» PROBLEM REQUIREMENTS
Lines before the one holding "You are a GUI" are not wanted. Please copy that line and everything after it to the end of the records, exactly, skipping pictures.

» EXERCISE MATERIAL
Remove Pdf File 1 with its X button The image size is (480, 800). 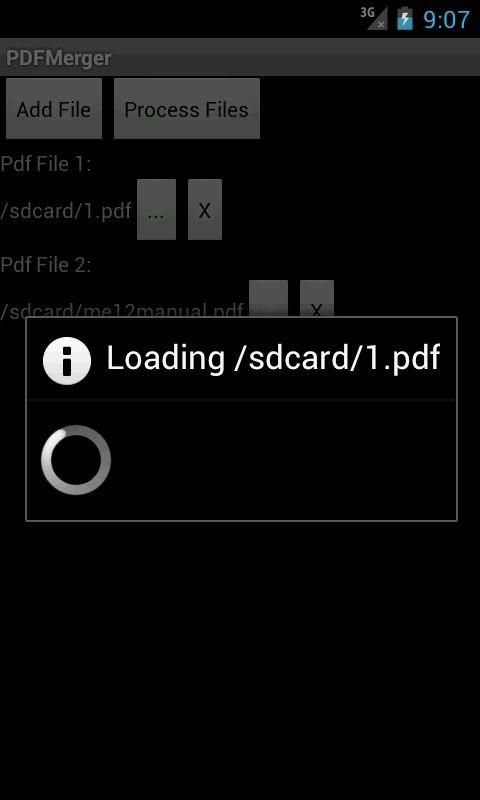point(205,209)
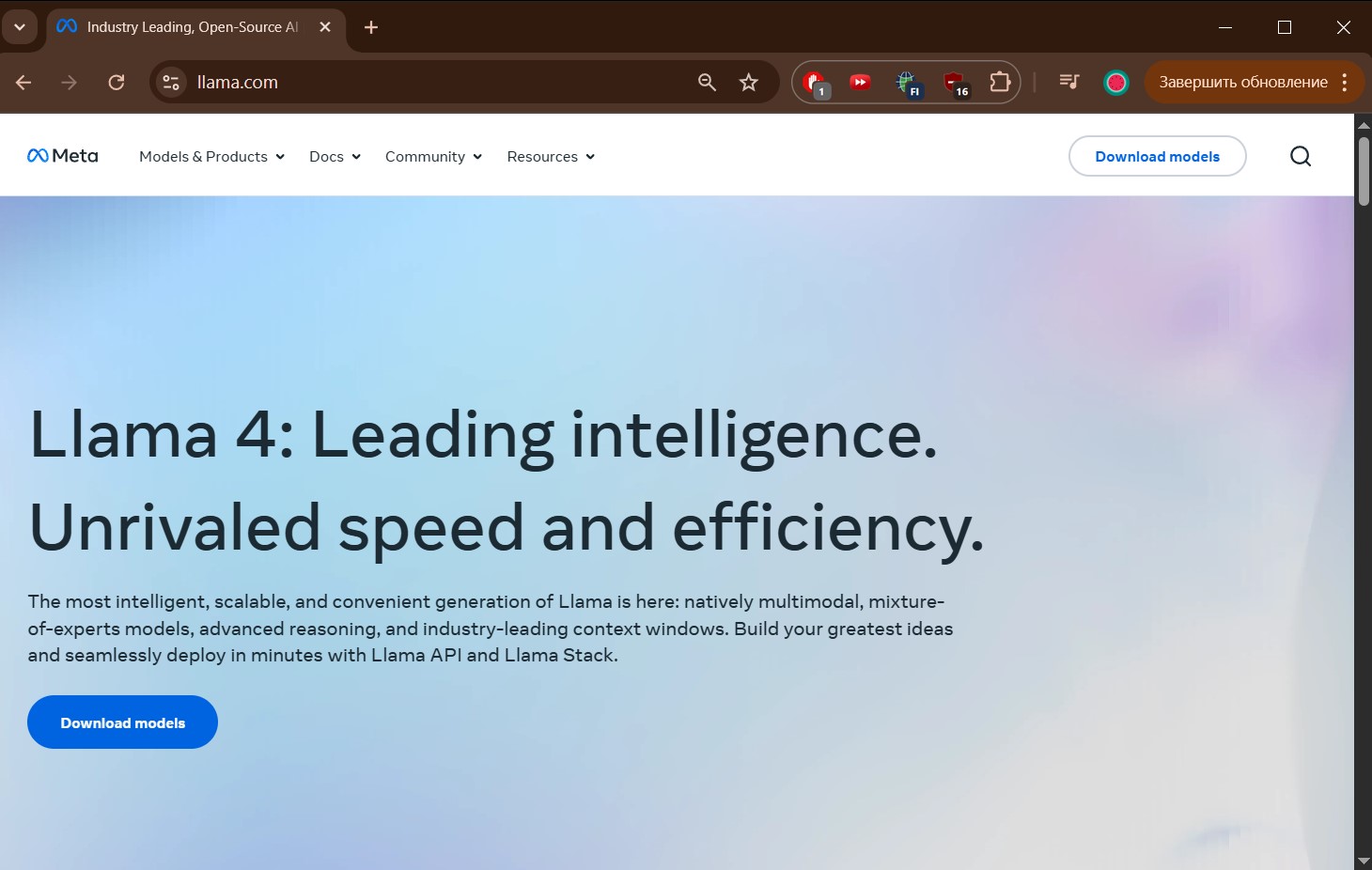Click the Meta logo in the header

coord(63,156)
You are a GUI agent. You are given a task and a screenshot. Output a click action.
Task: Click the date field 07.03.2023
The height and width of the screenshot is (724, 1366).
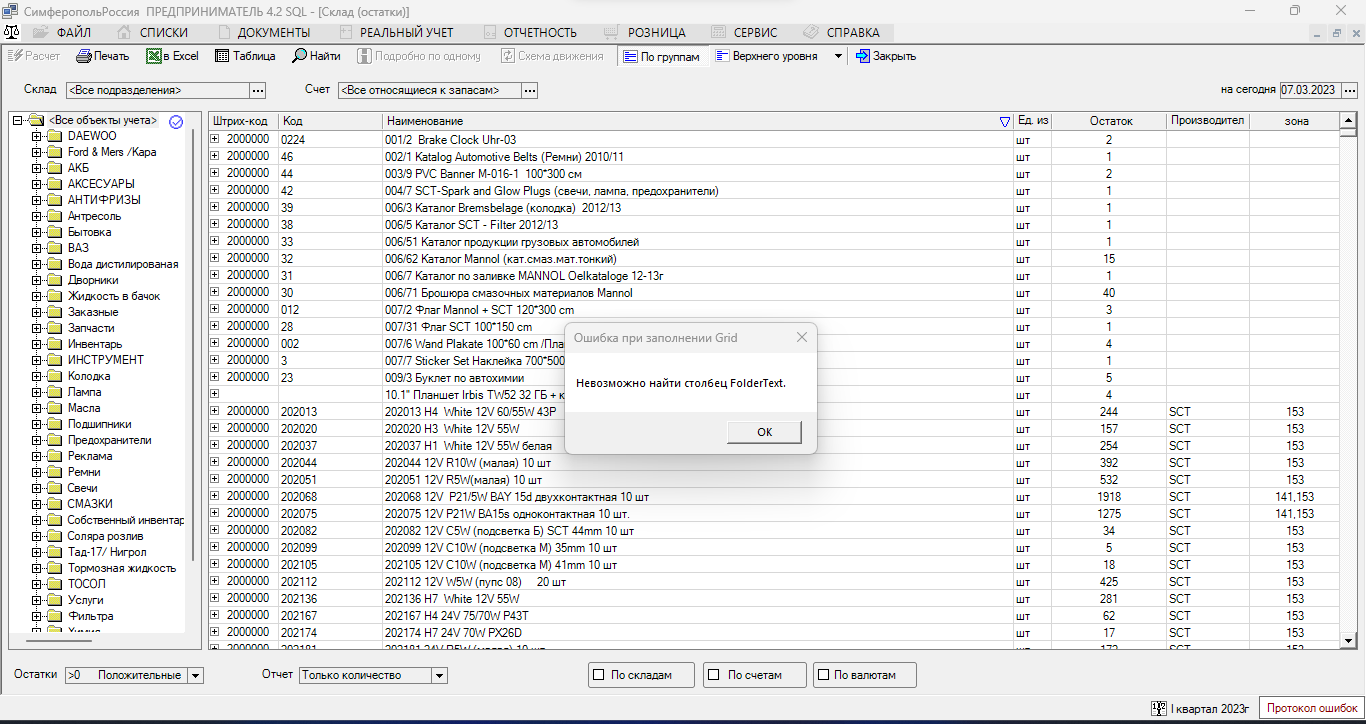pyautogui.click(x=1308, y=90)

» OUTPUT OF THE EXERCISE
You are a GUI agent. You are given a task and a screenshot. Output a click action.
Task: Click the date field 07.03.2023
The height and width of the screenshot is (724, 1366).
pyautogui.click(x=1308, y=90)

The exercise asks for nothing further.